Connected states, irreducibility and uniqueness of invariant measures

The notion of communicating states is a fundamental concept related to the uniqueness of an invariant measure, at least in a local scope. When every pair of states communicate with each other, then we have the notion of irreducibility, which extends the uniquenesse to a global scope.

Setting

As before, we assume that $(X_n)_n$ is a time-homogeneous, discrete-time Markov chain with a countable state space. More precisely, we assume the indices are $n=0, 1, 2, \ldots,$ and that the space $\mathcal{X}$ is finite or countably infinite. The sample space is the probability space $(\Omega, \mathcal{F}, \mathbb{P}),$ where $\mathcal{F}$ is the $\sigma$-algebra on the set $\Omega$ and $\mathbb{P}$ is the probability distribution. The one-step transition distribution is denoted by $K(x, y) = \mathbb{P}(X_{n+1} = y | X_n = x),$ and is independent of $n=0, 1, \ldots,$ thanks to the time-homogeneous assumption. Similary, the $n$-step transition distribution is denoted $K_n(x, y) = \mathbb{P}(X_{k+n} = y | X_k = x),$ for $n=1, 2, \ldots,$ independently of $k=0, 1, \ldots.$

Definitions

We start with some fundamental definitions.

Communicating points

Markov chains are about the probability of states changing with time. If starting at some state, some of the other states might be more likely to be observed in the future than others, and some might never be observed. We distinguish them by the notion of communication.

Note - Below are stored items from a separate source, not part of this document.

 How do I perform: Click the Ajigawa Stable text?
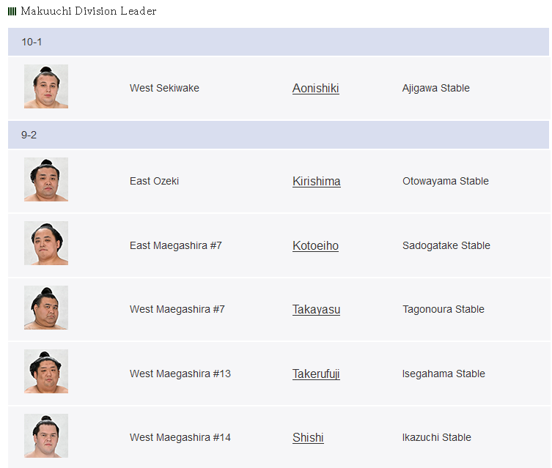click(436, 88)
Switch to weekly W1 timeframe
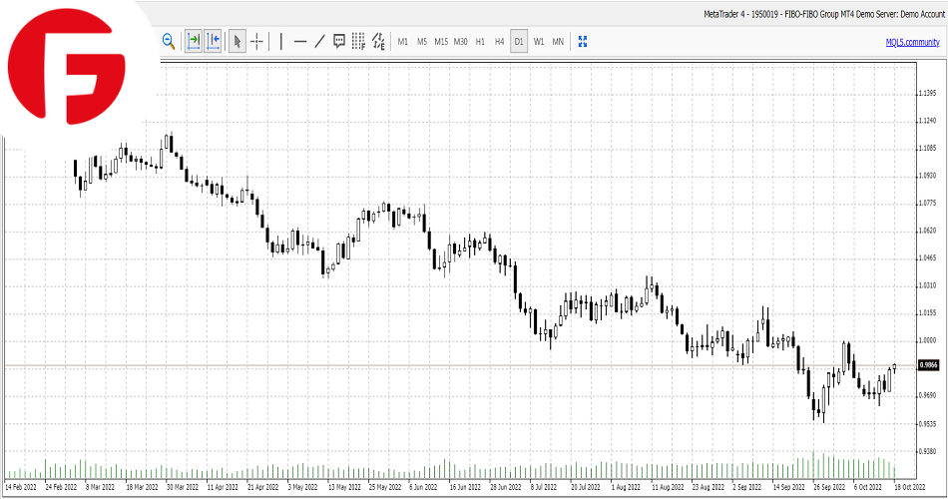Viewport: 948px width, 499px height. (539, 42)
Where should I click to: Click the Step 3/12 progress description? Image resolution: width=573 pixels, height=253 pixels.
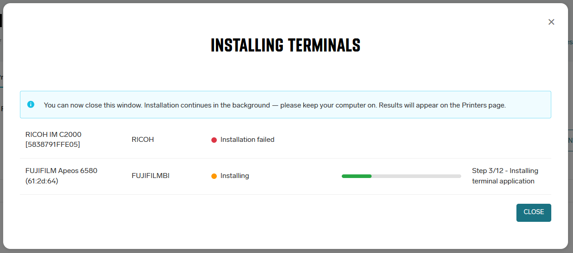(505, 171)
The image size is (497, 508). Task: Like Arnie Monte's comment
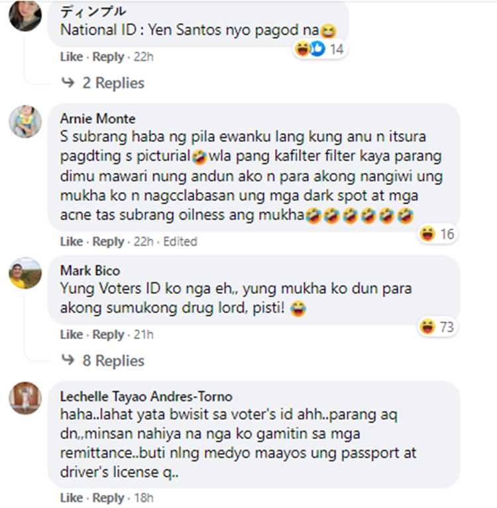coord(72,241)
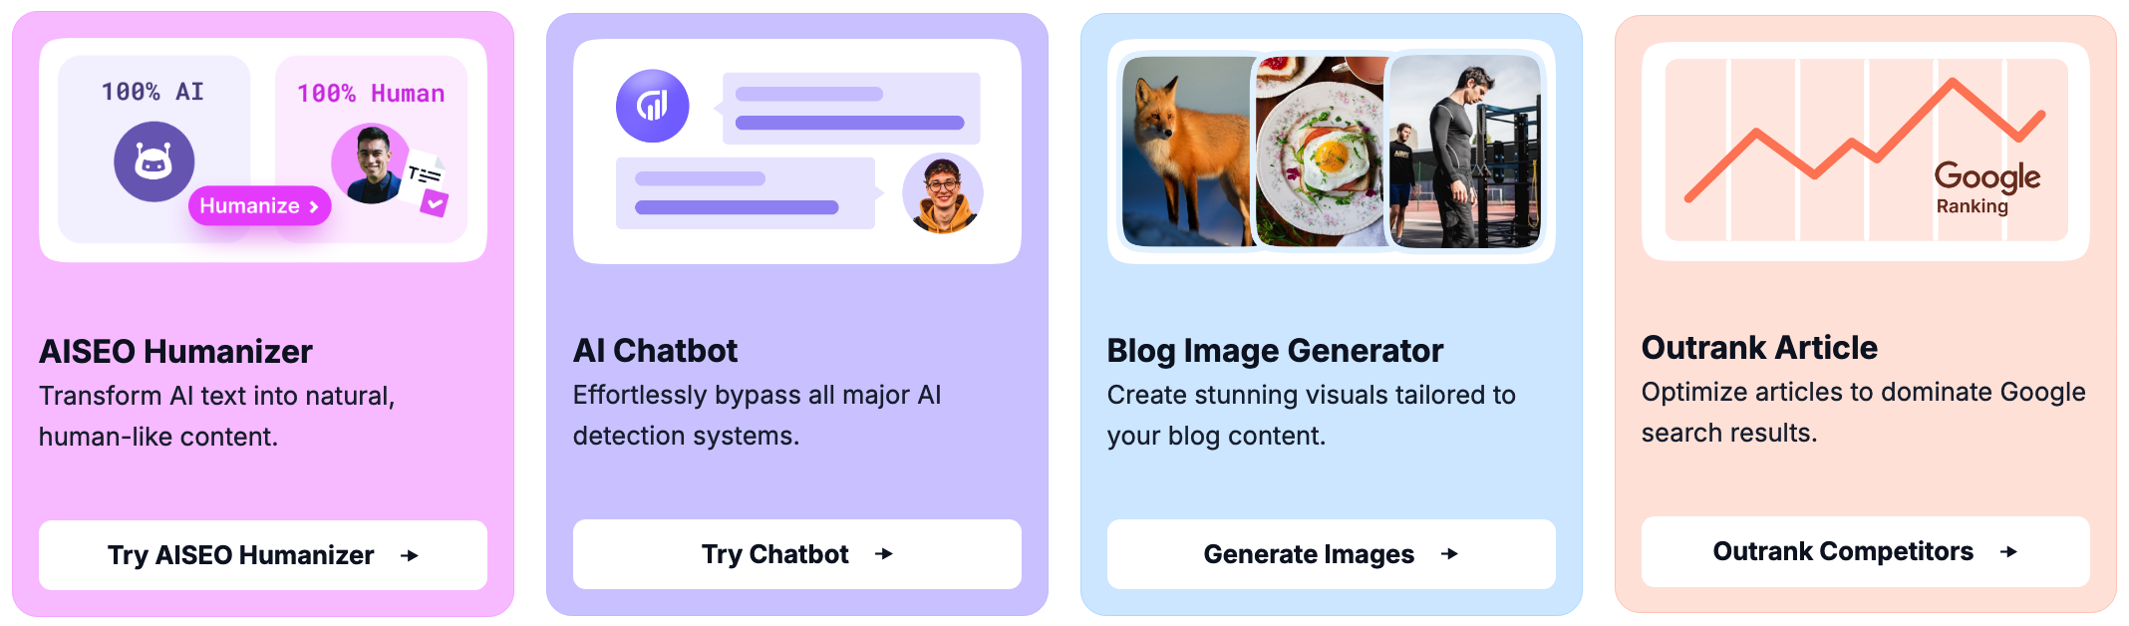This screenshot has width=2129, height=626.
Task: Open the fox image thumbnail
Action: [x=1187, y=152]
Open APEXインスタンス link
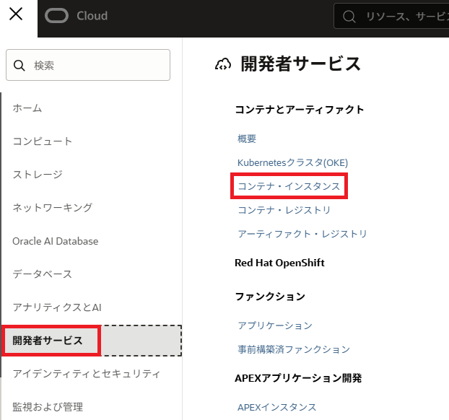The height and width of the screenshot is (420, 449). click(277, 407)
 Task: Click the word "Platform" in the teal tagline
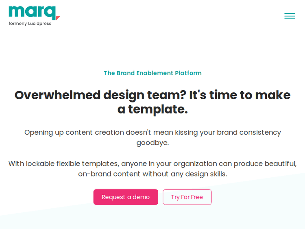tap(188, 73)
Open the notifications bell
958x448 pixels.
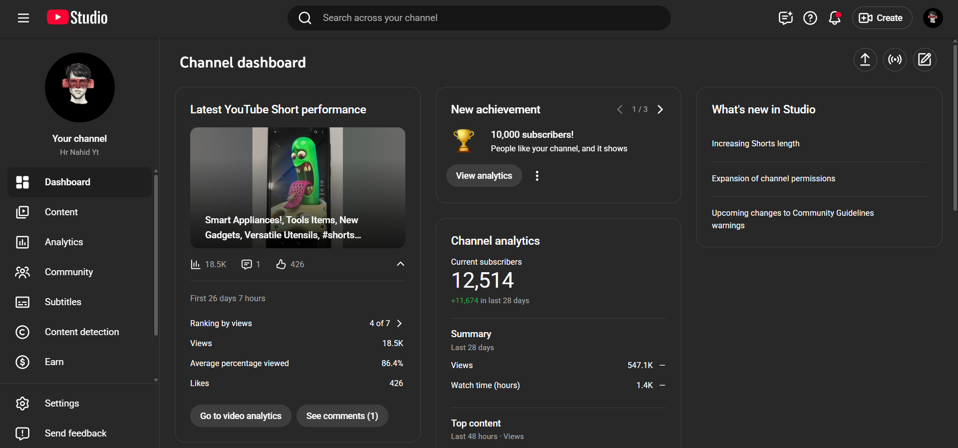point(834,18)
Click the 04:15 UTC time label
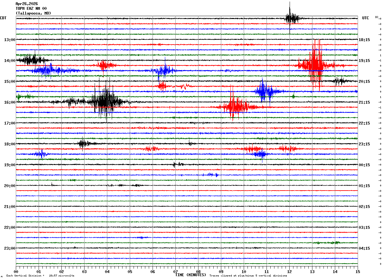Viewport: 383px width, 280px height. [364, 248]
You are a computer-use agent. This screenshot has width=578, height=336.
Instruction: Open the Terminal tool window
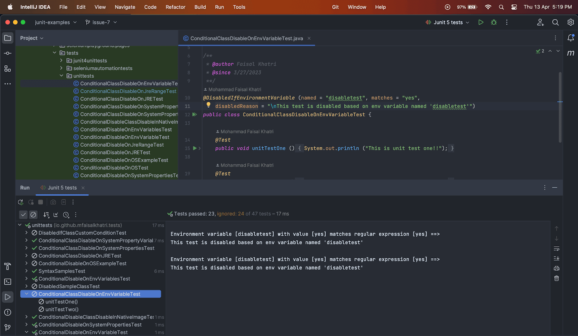pos(8,282)
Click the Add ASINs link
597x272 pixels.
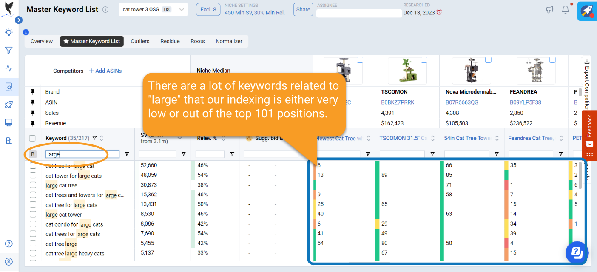coord(105,71)
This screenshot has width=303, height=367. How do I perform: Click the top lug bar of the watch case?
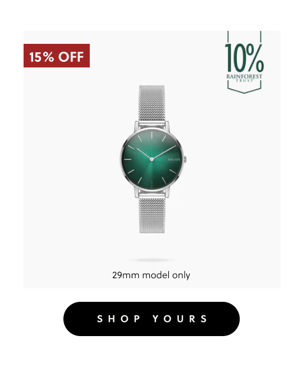(152, 123)
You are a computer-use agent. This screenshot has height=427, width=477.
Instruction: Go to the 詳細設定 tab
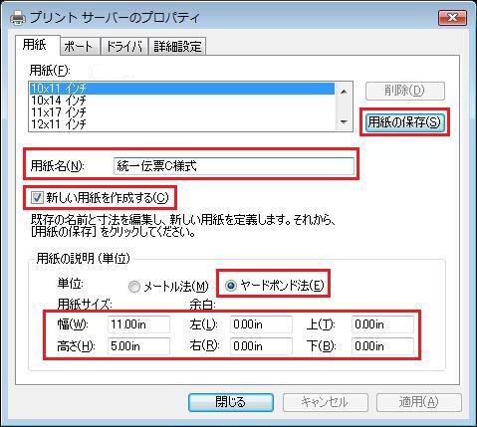click(x=177, y=47)
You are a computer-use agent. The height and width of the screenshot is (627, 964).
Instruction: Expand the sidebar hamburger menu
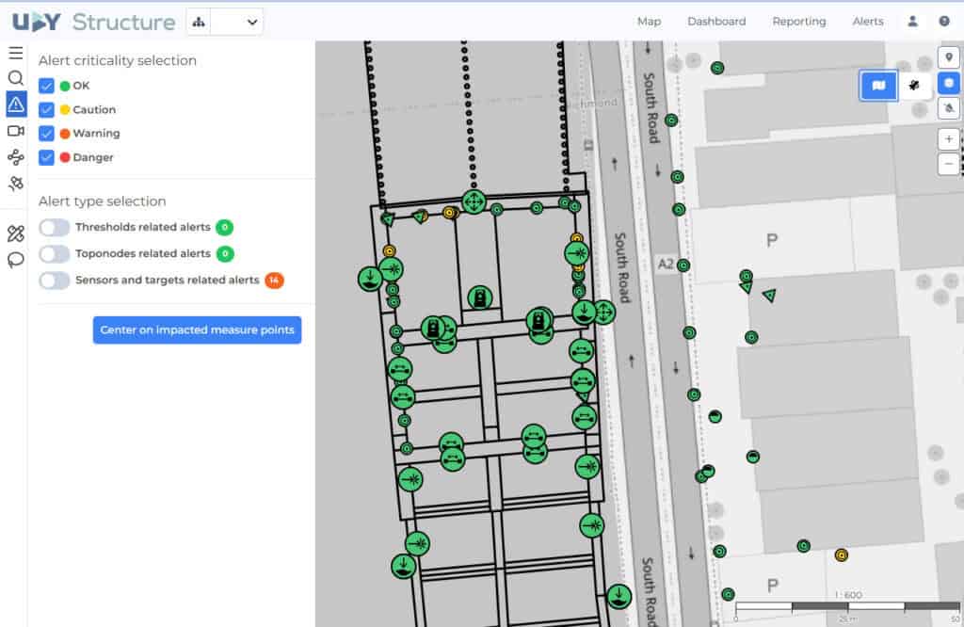click(x=13, y=52)
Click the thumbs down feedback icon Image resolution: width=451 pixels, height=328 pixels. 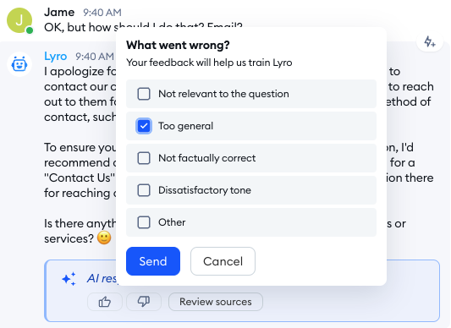[144, 302]
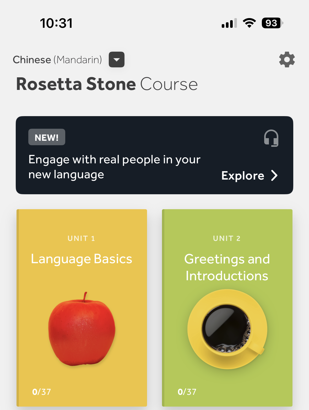Tap the UNIT 2 label
309x410 pixels.
227,238
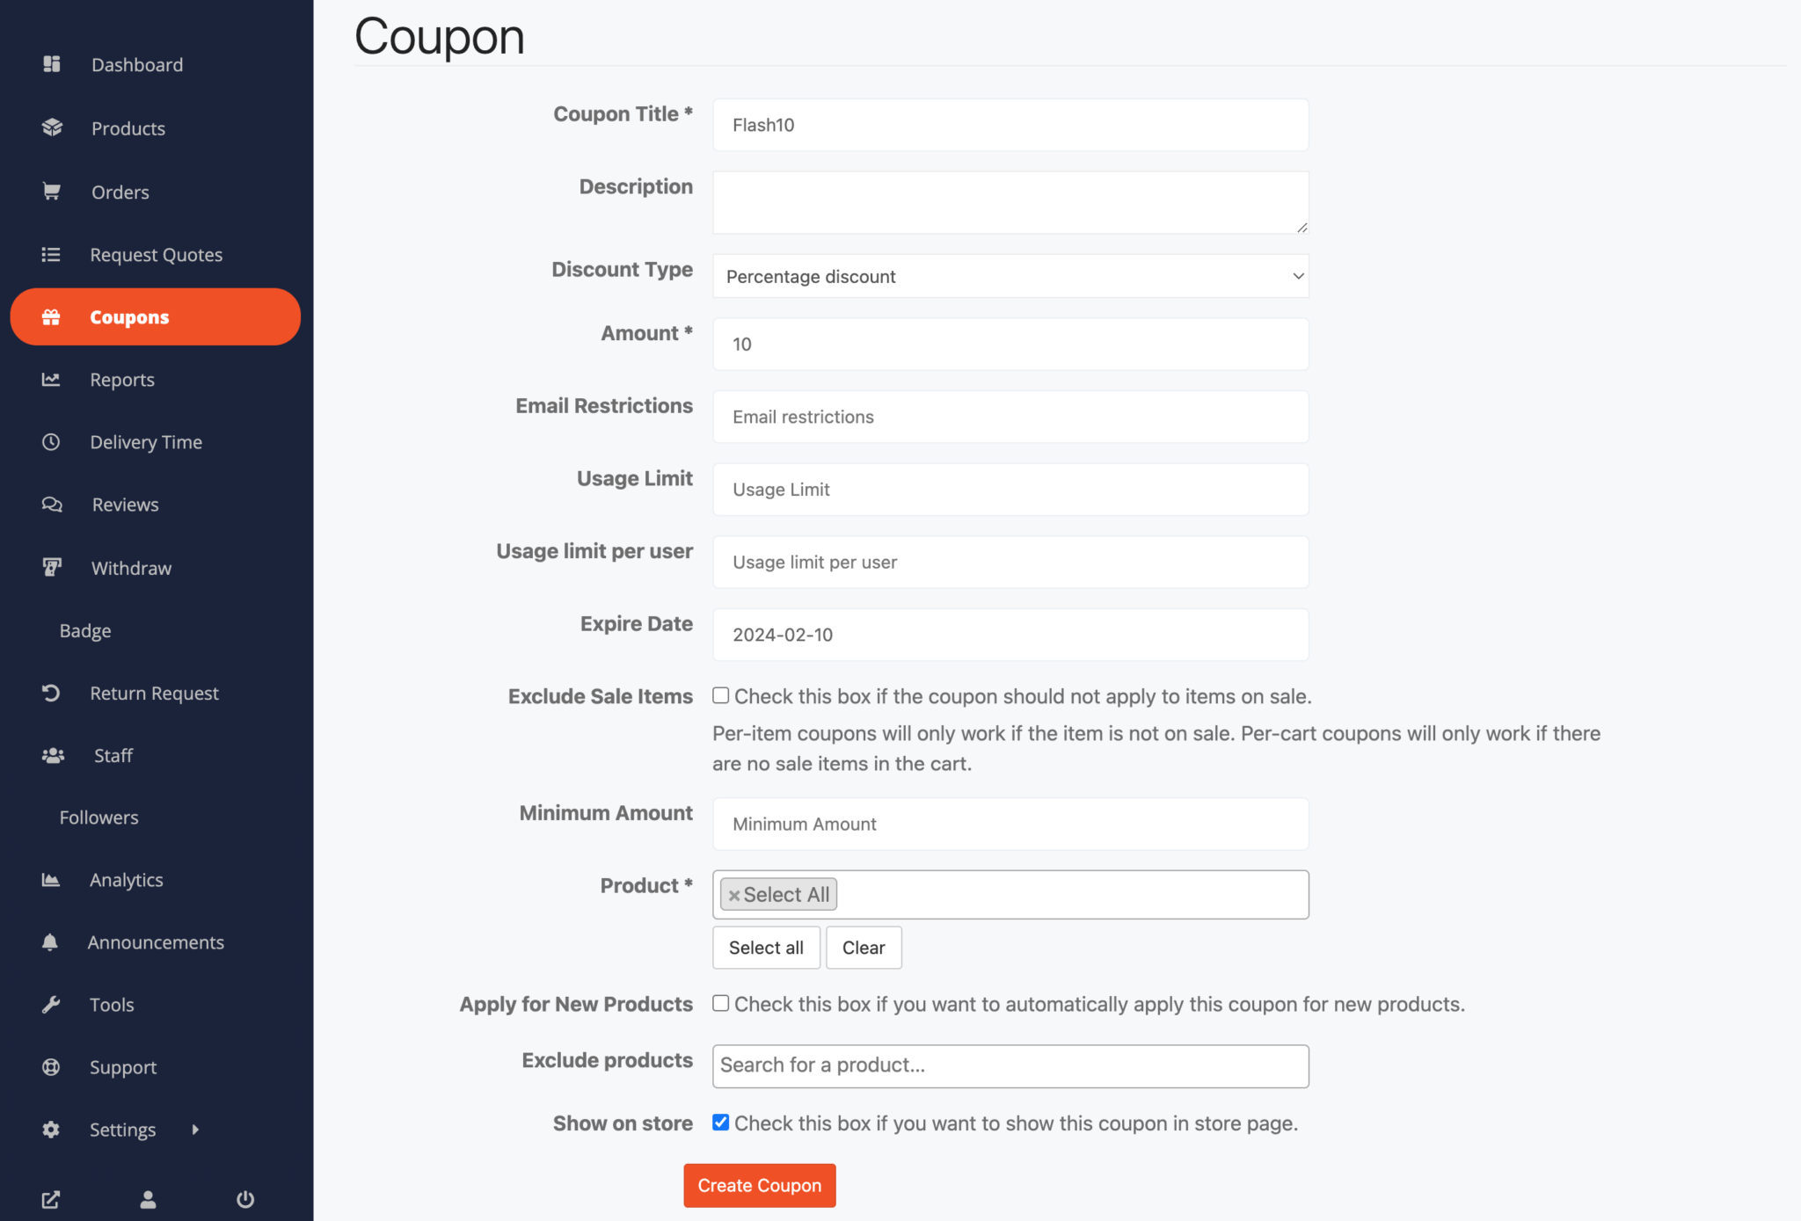Open the Product selection field
Screen dimensions: 1801x1221
coord(1055,894)
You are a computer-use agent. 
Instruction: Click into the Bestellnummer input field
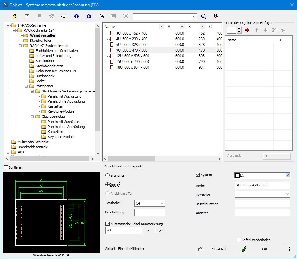click(x=262, y=204)
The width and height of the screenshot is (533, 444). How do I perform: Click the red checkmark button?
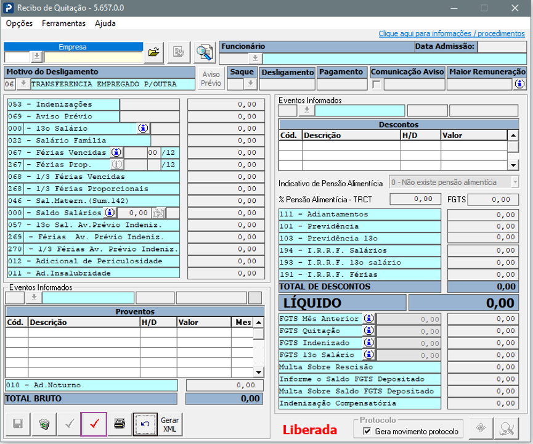(94, 424)
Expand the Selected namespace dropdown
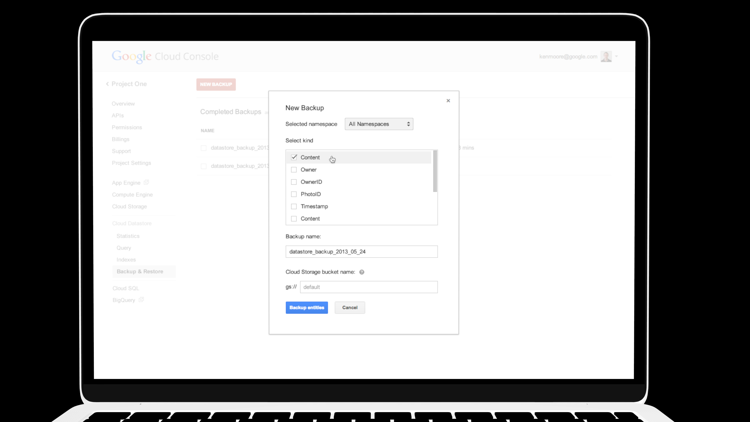The width and height of the screenshot is (750, 422). pyautogui.click(x=378, y=124)
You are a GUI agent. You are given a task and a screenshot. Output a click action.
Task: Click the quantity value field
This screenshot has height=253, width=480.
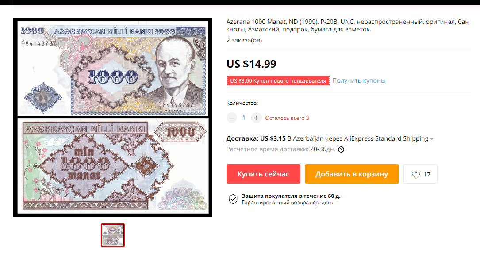(x=244, y=118)
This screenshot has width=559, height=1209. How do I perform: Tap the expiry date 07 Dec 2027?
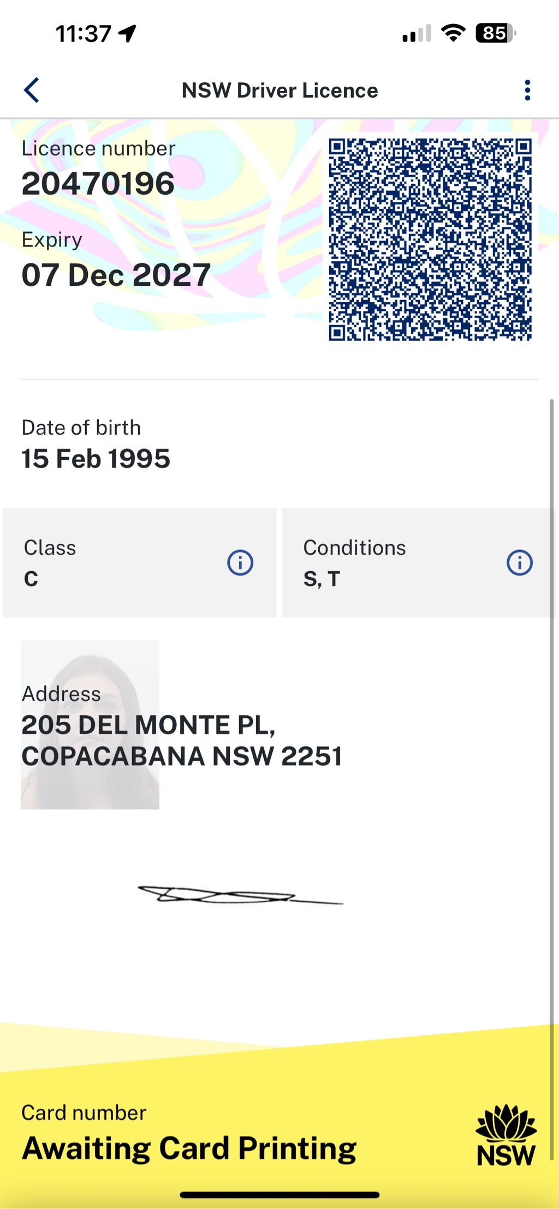pyautogui.click(x=116, y=275)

Definition (communicating points)

We say that $x$ leads to $y$ when there exists a nonnegative integer $n=n(x, y)$ such that $K_n(x, y) > 0.$ When $x$ leads to $y$, we write $x \rightarrow y.$ If $x$ does not lead to $y,$ we write $x \not\rightarrow y.$ When $x$ leads to $y$ and $y$ leads to $x,$ we say that these states communicate with each other, and we write $x \leftrightarrow y.$

Remark. Notice that this definition automatically gives that $x \leftrightarrow x,$ for every state $x,$ even if $x$ is transient and the chain that starts at $x$ never returns to $x.$ Because of this, some authors defines $x\rightarrow y$ restricting $n(x, y)$ to be a positive integer. As a side effect, the communication property looses the reflexivity property which has to be enforced in the definition of an equivalence relation, so we can properly decompose the space into equivalence classes of communicating states.

Equivalence class of communicating states

The relation of mutual communication $x \leftrightarrow y$ is an equivalence class.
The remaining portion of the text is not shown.